Russian Mechanic Brings 5th Wheel Parallel Parking Trick Back to Life

Still works better than some modern-day park assist systems.

HistorysPlaylist (left) and Garage 54 (right) on YouTube

As satisfying as it may be to nail a maneuver, parallel parking isn't exactly a fun task behind the wheel. Because of this, engineers have tried to come up with clever solutions, though most end up being too obnoxious to use, such as the early versions of park assist—which date as far back as the 1930s. You may have seen the most frequent result in an old magazine or an archived newsreels online someplace: a fifth wheel, perpendicular to the other four and tucked up in the back that could drop down and allow the car to pivot into a spot. Clever, but did these really work? No need for a time machine—Russian YouTube channel Garage 54 is here to help.

Inspired by the newsreel linked above, the same people who made the legged, walking Lada repurposed an old Fiat hatchback they had lying around from a prior six-wheel conversion. The host uses extra Fiat parts and a small boxed steel frame to build the appendage axle, which is powered by a starter motor.
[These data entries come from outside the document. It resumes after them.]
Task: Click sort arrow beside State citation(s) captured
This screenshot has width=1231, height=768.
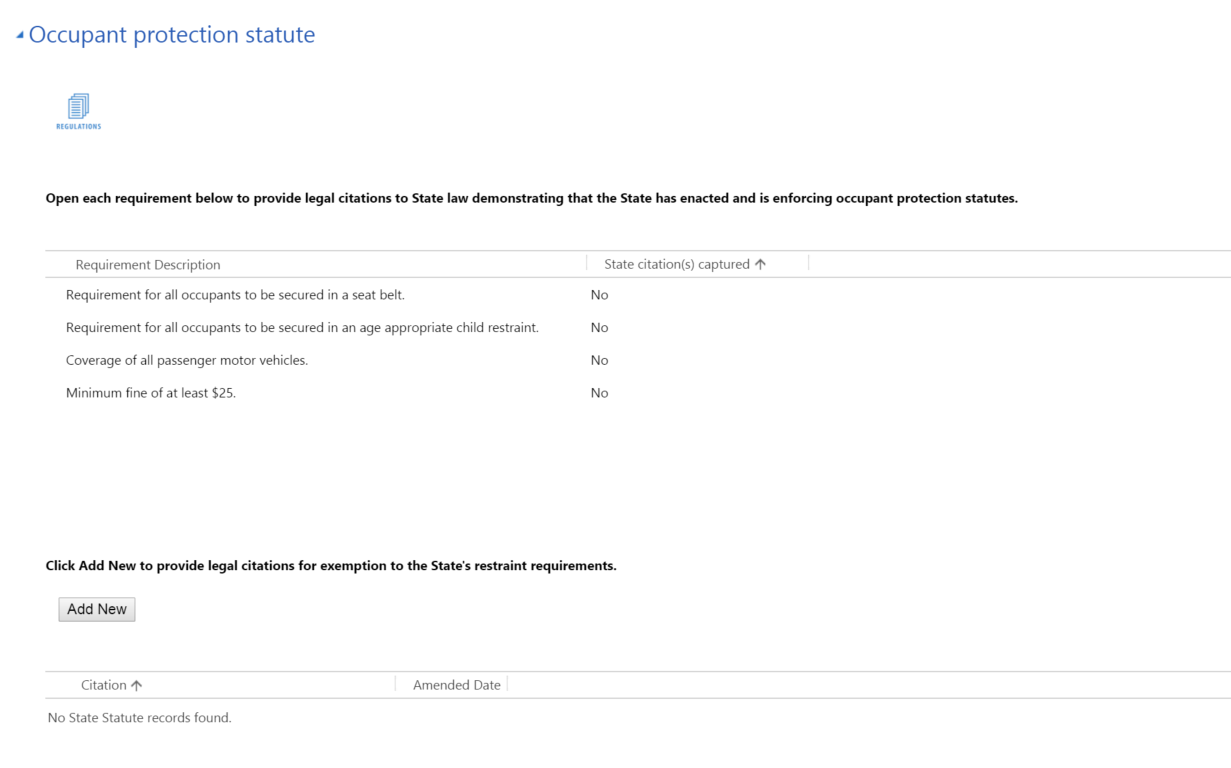Action: 761,264
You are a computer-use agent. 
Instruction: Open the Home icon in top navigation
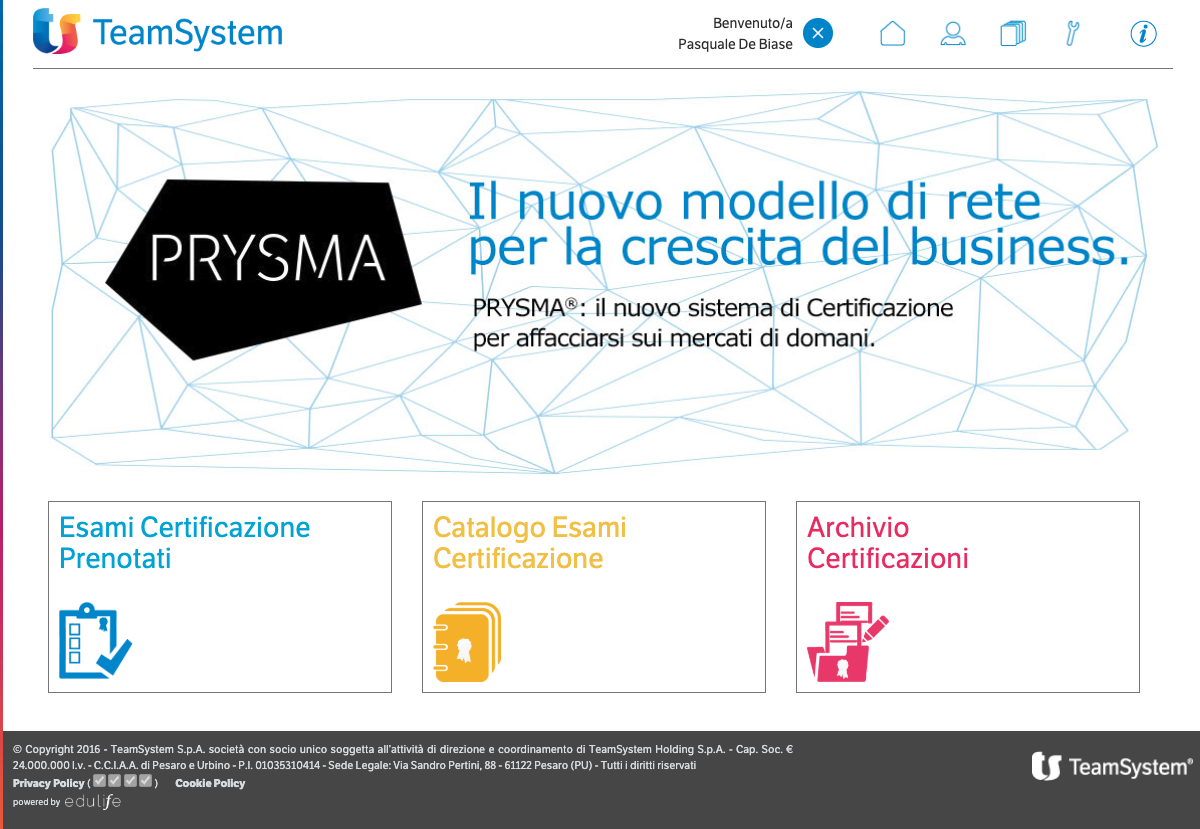coord(892,33)
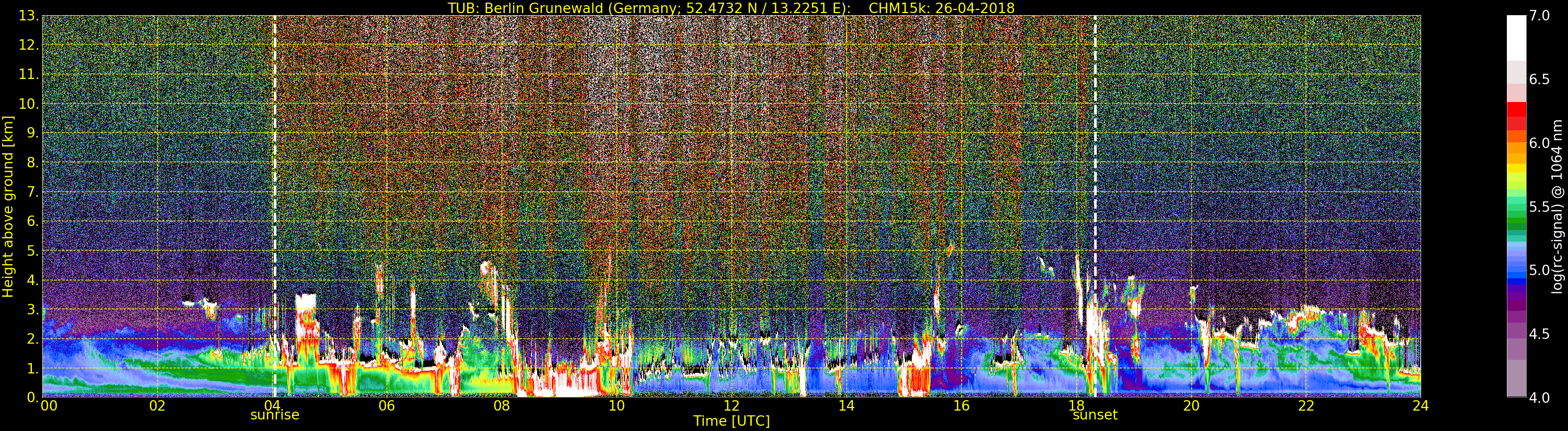This screenshot has height=431, width=1568.
Task: Click the Time [UTC] axis label
Action: [x=731, y=421]
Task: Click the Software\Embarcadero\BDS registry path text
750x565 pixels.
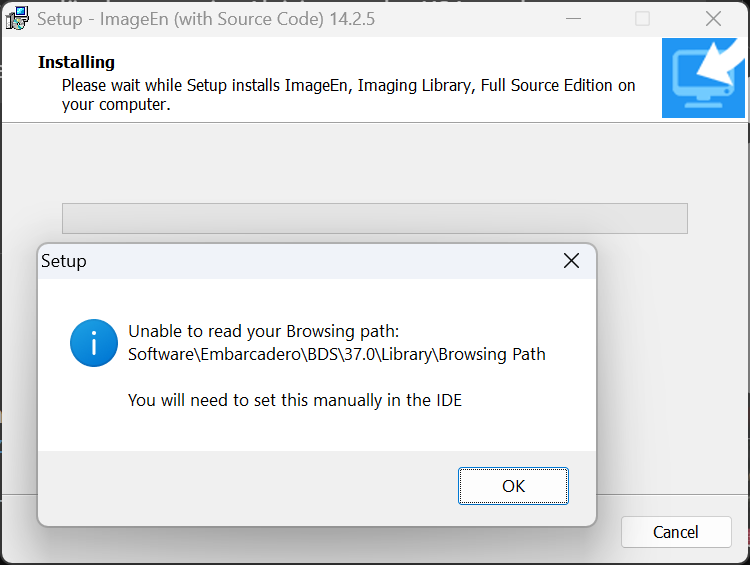Action: coord(336,354)
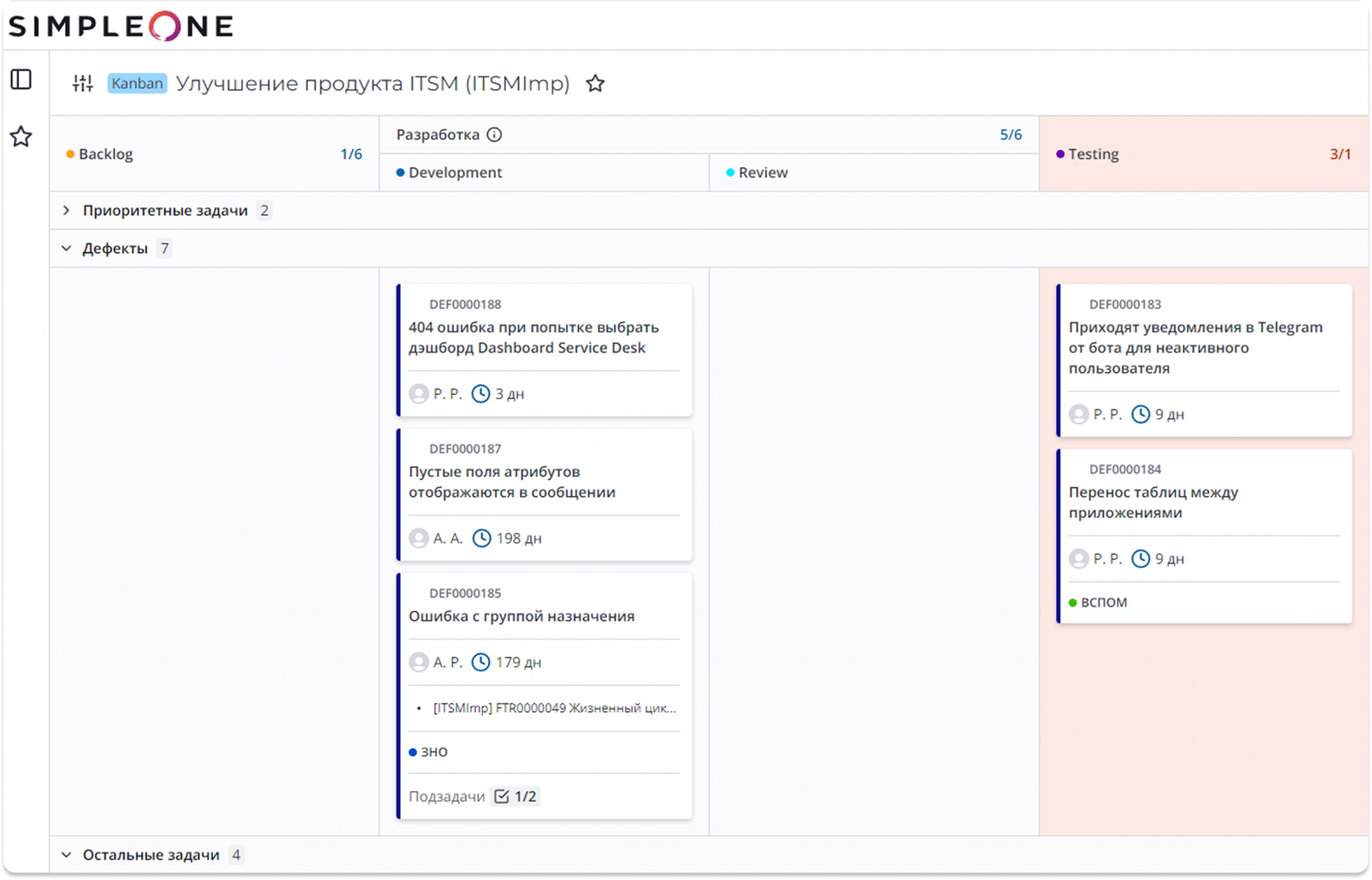Click the blue ЗНО status dot

[412, 752]
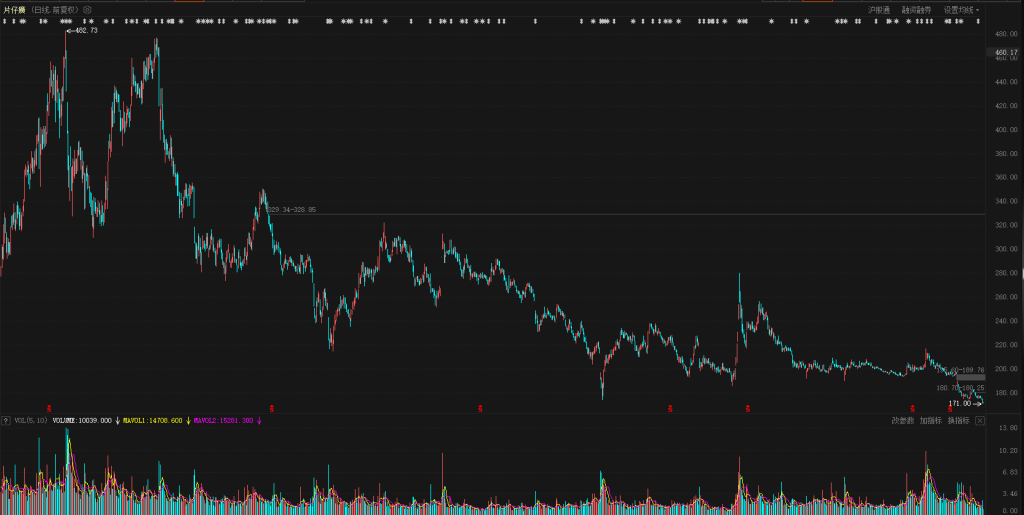The image size is (1024, 515).
Task: Click the down arrow next to VOLUME value
Action: tap(117, 421)
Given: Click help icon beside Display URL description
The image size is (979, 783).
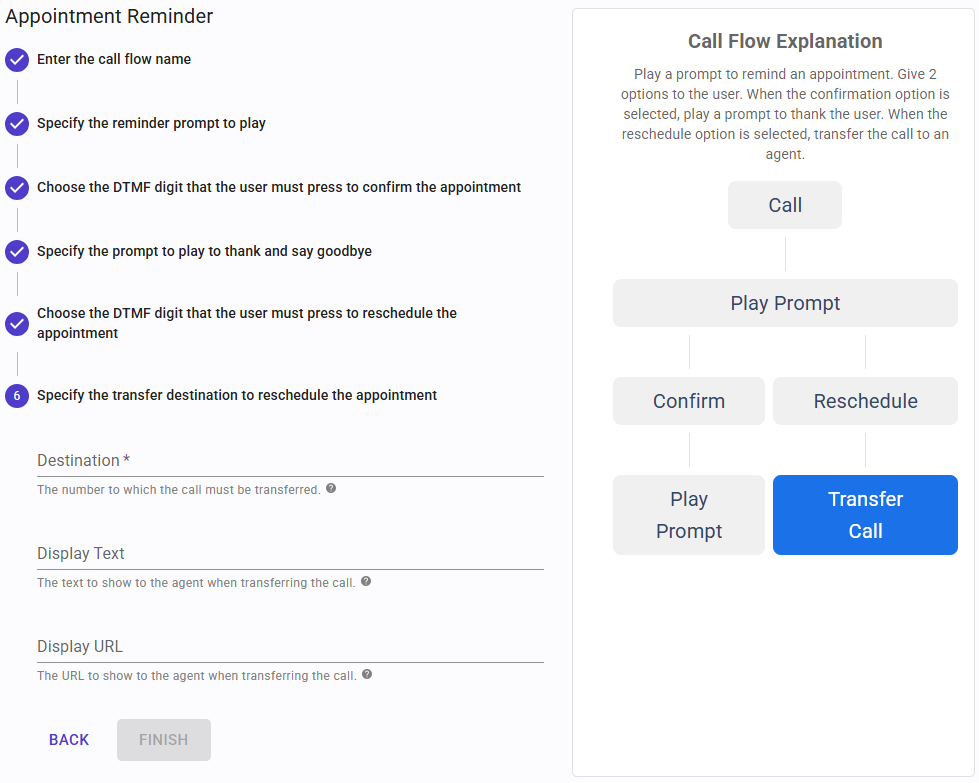Looking at the screenshot, I should pyautogui.click(x=367, y=674).
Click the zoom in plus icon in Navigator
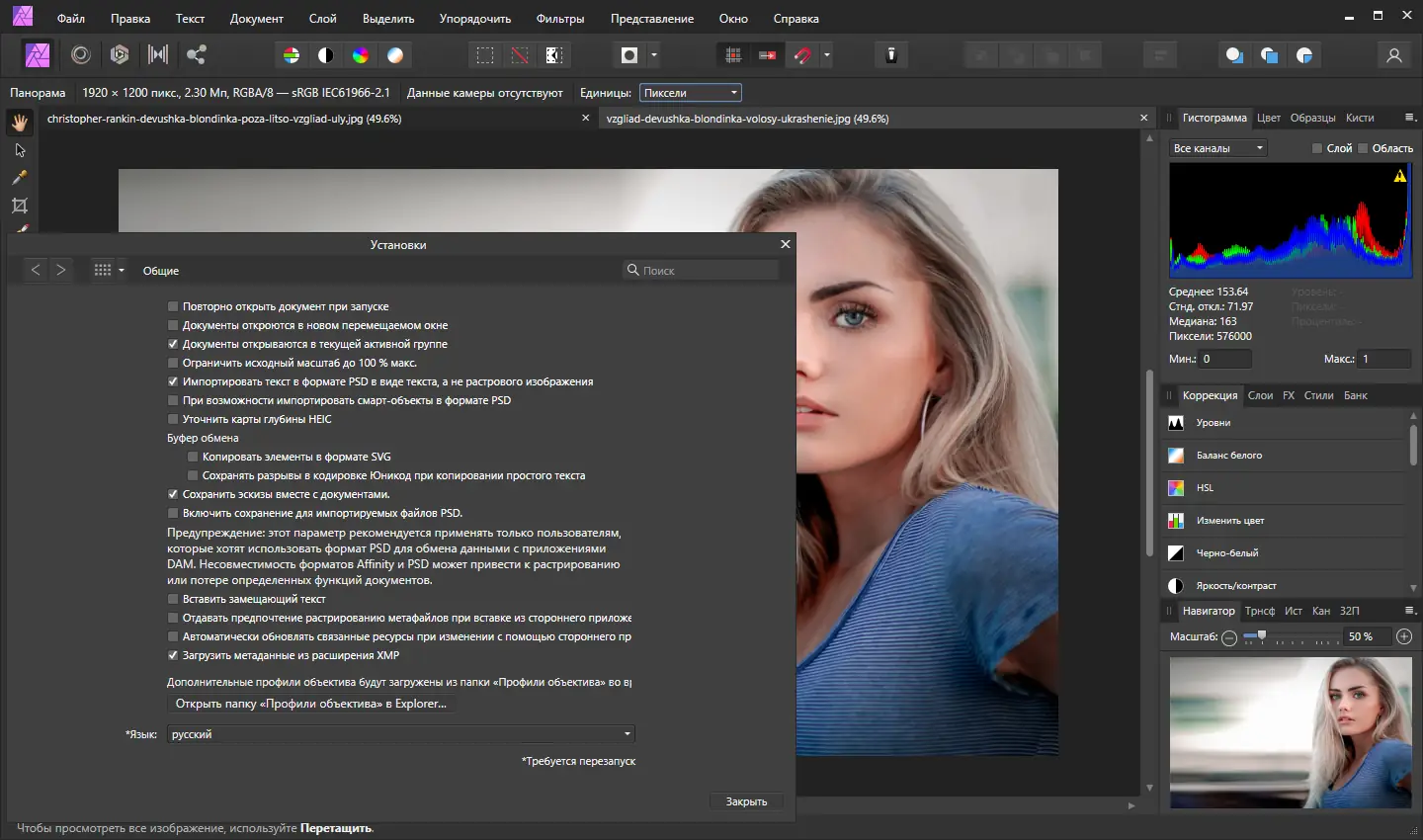 point(1404,637)
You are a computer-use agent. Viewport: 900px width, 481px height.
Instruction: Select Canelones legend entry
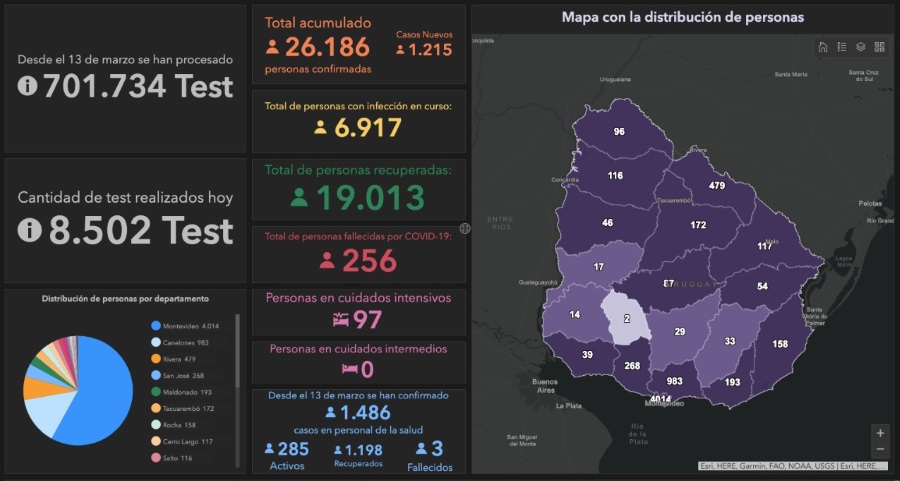tap(186, 343)
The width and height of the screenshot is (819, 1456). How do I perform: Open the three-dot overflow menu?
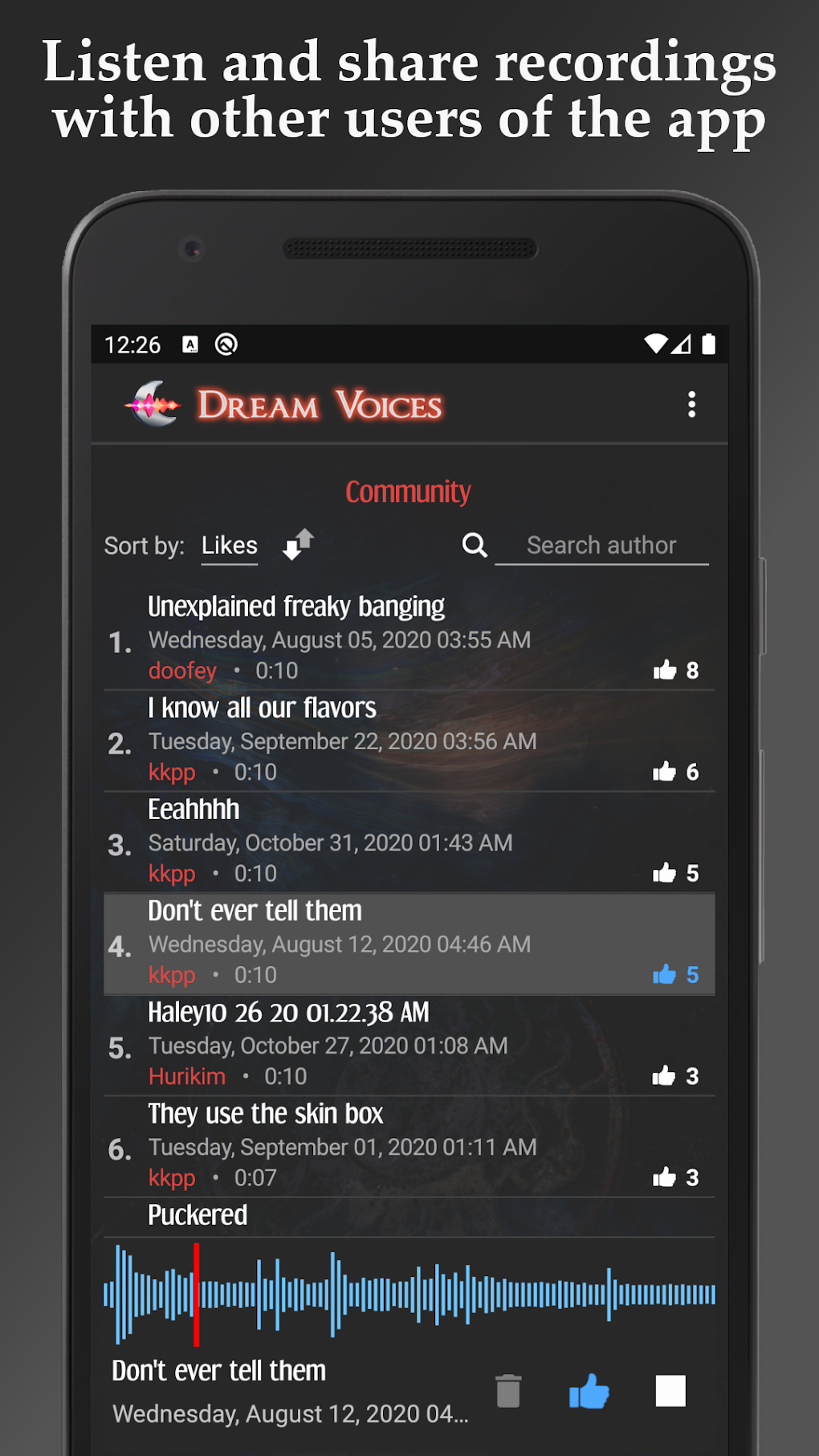[691, 405]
The parking wheel is lowered via a simple mechanism that'd make any applied engineering professor proud: a scissor jack, extension bars, and an impact gun.

And surprisingly, once hooked up to the Fiat's turn signals, it works like a charm.

The real reason the concept never took off with Detroit is because it completely obliterates your trunk space, and obviously the host here completely tore apart the Fiat's rear to get the job done. 

Things are simpler yet just as gimmicky nowadays, as some sort of self-parking technology is almost standard in new cars. And besides, if having a car that can spin in place like a merry-go-round is your real reason for wanting that extra wheel, Rivian has you covered there.